Estaba recuperando aquellas costumbres. No atacaba cada día, no buscaba camorra, pero había otros retos.
Se duchó en menos de tres minutos, otra antigua costumbre enérgicamente practicada en Via Fondazza a causa de una grave escasez de agua caliente. Sobre el lavabo se afeitó cuidadosamente la zona que rodeaba la preciosa barba que se estaba dejando crecer. El bigote ya estaba casi completo; la barbilla era de un uniforme color gris. No parecía en absoluto Joel Backman y tampoco hablaba como él. Estaba aprendiendo a hablar mucho más despacio y con una voz más suave. Y, como es natural, lo estaba haciendo en otro idioma.
Su rápida rutina matinal incluía un poco de espionaje. Al lado de su cama había una cómoda donde guardaba sus cosas.
Cuatro cajones, todos del mismo tamaño, el último de ellos a quince centímetros del suelo. Utilizó un hilo blanco de una sábana, el mismo que utilizaba cada día. Mojó con la lengua ambos extremos, tanto como le fue posible, y después fijó un extremo bajo el fondo del último cajón. Pegó el otro extremo al lateral de la cómoda: cuando se abría el cajón, el hilo invisible se caía.
Alguien, suponía que Luigi, entraba a diario en su habitación mientras él estudiaba con Ermanno o Francesca y le registraba los cajones.
Su escritorio estaba en la pequeña sala de estar, bajo la única ventana. Encima tenía papeles, cuadernos de apuntes, libros; la guía de Bolonia de Ermanno, unos cuantos ejemplares del Herald Tribune, una triste colección de guías de compra gratuitas que repartían unos gitanos por la calle, su muy usado diccionario italiano-inglés y el creciente montón de ayudas para el estudio que le facilitaba Ermanno. El escritorio estaba sólo medianamente organizado, algo que le atacaba los nervios. Su antiguo escritorio de abogado, que no hubiera cabido en aquella sala de estar, era famoso por su meticuloso orden. Una secretaria lo arreglaba a última hora de cada tarde.
Pero entre todo aquel desorden se ocultaba un plan invisible. La superficie del escritorio era de madera dura con marcas y señales de varias décadas de antigüedad. Uno de sus defectos era una especie de manchita… Marco llegó a la conclusión de que debía de ser de tinta. Del tamaño de un botón pequeño, estaba situada casi en el mismo centro del escritorio. Cada mañana, antes de salir, colocaba la esquina de una hoja de papel de apuntes en el centro de la mancha de tinta. Ni siquiera el más diligente de los espías hubiese reparado en ello.
Y nadie reparó. Quienquiera que entrara a escondidas para efectuar su cotidiano registro no había tenido ni una sola vez el cuidado necesario para colocar los papeles y los libros en su lugar exacto.

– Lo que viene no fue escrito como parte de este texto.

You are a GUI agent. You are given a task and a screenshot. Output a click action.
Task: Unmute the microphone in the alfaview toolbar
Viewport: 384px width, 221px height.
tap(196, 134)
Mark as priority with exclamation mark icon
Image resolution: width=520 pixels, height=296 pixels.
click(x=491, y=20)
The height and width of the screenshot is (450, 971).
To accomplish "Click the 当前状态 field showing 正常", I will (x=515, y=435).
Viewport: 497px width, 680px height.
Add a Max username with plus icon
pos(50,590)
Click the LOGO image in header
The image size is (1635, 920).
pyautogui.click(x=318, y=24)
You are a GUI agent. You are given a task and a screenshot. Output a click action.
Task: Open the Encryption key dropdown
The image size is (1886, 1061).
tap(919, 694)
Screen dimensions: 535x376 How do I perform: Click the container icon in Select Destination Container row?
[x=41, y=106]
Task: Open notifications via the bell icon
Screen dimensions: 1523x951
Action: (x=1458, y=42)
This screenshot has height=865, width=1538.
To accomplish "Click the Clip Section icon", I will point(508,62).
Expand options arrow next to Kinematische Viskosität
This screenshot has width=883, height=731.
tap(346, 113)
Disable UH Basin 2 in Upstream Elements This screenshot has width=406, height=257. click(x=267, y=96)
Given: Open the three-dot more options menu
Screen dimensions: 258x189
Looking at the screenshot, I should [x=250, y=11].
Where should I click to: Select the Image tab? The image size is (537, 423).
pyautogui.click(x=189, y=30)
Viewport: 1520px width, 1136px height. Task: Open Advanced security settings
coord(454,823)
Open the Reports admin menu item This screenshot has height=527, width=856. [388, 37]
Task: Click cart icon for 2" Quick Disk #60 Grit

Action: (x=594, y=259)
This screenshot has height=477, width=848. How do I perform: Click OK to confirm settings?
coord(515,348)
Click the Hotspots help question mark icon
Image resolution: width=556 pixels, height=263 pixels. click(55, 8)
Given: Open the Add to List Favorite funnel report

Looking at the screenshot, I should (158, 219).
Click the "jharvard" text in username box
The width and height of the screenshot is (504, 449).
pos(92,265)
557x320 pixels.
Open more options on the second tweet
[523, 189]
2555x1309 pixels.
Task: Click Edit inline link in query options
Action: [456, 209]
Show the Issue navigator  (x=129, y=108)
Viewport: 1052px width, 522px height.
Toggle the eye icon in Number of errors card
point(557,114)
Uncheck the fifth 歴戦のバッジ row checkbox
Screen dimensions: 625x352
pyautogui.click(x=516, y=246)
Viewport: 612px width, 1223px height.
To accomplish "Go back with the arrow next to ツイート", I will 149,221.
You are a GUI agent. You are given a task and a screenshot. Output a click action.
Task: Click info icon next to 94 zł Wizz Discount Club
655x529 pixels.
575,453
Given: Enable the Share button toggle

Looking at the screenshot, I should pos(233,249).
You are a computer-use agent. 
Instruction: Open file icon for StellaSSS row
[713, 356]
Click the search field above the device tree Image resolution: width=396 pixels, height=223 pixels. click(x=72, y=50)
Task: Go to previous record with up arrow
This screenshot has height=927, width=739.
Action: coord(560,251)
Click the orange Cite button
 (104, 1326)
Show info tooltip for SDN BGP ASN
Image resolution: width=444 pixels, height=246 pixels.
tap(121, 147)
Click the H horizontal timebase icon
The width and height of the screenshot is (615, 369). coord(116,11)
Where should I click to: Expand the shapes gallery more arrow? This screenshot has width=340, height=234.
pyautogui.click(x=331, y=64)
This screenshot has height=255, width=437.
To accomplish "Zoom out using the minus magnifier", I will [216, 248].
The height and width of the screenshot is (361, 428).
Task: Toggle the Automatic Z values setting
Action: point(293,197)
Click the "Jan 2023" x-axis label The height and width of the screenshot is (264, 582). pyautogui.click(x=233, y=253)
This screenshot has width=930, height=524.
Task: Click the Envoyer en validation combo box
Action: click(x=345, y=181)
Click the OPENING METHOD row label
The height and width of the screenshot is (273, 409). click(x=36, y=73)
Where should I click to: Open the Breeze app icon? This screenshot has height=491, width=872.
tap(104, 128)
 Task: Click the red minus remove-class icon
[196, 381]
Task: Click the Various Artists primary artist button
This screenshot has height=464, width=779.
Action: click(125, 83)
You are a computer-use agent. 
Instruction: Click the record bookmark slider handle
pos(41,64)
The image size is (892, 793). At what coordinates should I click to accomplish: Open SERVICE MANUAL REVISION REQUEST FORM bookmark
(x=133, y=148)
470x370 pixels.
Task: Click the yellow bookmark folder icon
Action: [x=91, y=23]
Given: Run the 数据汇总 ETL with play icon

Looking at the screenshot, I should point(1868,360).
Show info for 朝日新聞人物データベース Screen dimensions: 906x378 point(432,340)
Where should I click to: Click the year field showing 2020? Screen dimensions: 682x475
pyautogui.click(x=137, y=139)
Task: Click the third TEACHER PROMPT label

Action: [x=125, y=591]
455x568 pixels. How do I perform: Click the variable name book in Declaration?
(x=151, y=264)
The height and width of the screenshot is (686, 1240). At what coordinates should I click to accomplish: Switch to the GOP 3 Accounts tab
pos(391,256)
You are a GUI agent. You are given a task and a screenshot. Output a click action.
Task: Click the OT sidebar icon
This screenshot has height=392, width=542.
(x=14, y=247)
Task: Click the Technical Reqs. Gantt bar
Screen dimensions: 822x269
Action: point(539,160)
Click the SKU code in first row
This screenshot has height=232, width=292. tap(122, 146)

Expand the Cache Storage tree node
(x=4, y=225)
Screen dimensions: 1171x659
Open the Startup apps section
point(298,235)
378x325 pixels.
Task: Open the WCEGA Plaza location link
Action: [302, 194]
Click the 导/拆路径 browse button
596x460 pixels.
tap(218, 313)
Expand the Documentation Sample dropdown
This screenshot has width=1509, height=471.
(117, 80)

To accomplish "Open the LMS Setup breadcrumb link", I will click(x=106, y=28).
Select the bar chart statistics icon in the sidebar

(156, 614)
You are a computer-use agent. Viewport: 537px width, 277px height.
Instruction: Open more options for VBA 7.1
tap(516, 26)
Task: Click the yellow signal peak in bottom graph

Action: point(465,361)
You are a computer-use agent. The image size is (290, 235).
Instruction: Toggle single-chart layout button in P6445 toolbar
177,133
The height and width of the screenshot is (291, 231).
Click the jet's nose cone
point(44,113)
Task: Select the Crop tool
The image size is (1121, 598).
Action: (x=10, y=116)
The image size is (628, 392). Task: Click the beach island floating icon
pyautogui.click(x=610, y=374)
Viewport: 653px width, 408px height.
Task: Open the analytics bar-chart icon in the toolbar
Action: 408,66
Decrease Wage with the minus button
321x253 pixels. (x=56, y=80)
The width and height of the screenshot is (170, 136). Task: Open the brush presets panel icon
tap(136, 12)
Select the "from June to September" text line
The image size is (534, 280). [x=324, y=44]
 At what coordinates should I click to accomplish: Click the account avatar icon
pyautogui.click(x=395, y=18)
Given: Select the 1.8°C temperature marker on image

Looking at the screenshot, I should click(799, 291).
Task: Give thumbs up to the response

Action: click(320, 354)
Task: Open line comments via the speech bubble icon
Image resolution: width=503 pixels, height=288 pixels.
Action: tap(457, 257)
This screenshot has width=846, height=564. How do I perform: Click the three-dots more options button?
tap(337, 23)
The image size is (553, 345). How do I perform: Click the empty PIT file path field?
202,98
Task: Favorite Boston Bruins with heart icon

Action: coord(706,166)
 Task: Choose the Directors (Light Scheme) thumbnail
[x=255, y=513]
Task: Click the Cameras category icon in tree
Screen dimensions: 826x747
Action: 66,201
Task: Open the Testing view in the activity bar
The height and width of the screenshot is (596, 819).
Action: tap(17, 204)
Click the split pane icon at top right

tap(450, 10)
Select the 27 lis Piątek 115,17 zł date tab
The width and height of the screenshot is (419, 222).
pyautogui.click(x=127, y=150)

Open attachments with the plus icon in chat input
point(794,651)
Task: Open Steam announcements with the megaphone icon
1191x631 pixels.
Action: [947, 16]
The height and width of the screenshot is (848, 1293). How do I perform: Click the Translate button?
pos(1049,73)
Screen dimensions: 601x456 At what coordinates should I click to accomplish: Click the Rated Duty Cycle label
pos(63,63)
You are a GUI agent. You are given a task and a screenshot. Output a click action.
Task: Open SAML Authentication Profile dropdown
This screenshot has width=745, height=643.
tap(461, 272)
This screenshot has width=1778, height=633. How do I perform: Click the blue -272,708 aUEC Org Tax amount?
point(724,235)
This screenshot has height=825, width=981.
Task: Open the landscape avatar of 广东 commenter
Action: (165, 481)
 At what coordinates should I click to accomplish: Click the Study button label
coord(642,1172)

Todos los días, los siete días de la semana, incluso los fines de semana en que él no estudiaba, Luigi y su equipo entraban y hacían su trabajo sucio. Marco estaba pensando llevar a la práctica un plan. Un domingo por la mañana se despertaría con un impresionante dolor de cabeza, llamaría a Luigi, la única persona con quien hablaba por el móvil, y le pediría que le fuera a comprar unas aspirinas o cualquier otra cosa que se utilizara en Italia. Haría la comedia de cuidarse, se quedaría en cama y mantendría el apartamento a oscuras hasta que, a última hora de la tarde, volvería a llamar a Luigi y le anunciaría que ya se encontraba mucho mejor y necesitaba comer algo. Caminarían hasta la vuelta de la esquina, tomarían un bocado y, después, a Marco le apetecería regresar a su apartamento. Habrían estado fuera menos de una hora.
¿Se encargaría otra persona de llevar a cabo el registro? El plan estaba adquiriendo forma. Marco quería saber quién más lo estaba vigilando. ¿Qué tamaño tenía la red? Si su preocupación era simplemente proteger su vida, ¿por qué registraban todos los días su apartamento? ¿Qué temían?
Temían que desapareciera. ¿Y por qué les daba eso tanto miedo? Era un hombre libre, con todo el derecho a ir donde quisiera. Su disfraz era bueno; sus habilidades idiomáticas rudimentarias pero aceptables, y cada día mejores. ¿Qué más les daba que se largara? Que subiera a un tren y recorriera el país. Que jamás regresara. ¿Acaso eso no les facilitaría la vida?
¿Y por qué mantenerlo atado con una correa tan corta, sin pasaporte y sin apenas dinero en efectivo en el bolsillo? Temían que desapareciera.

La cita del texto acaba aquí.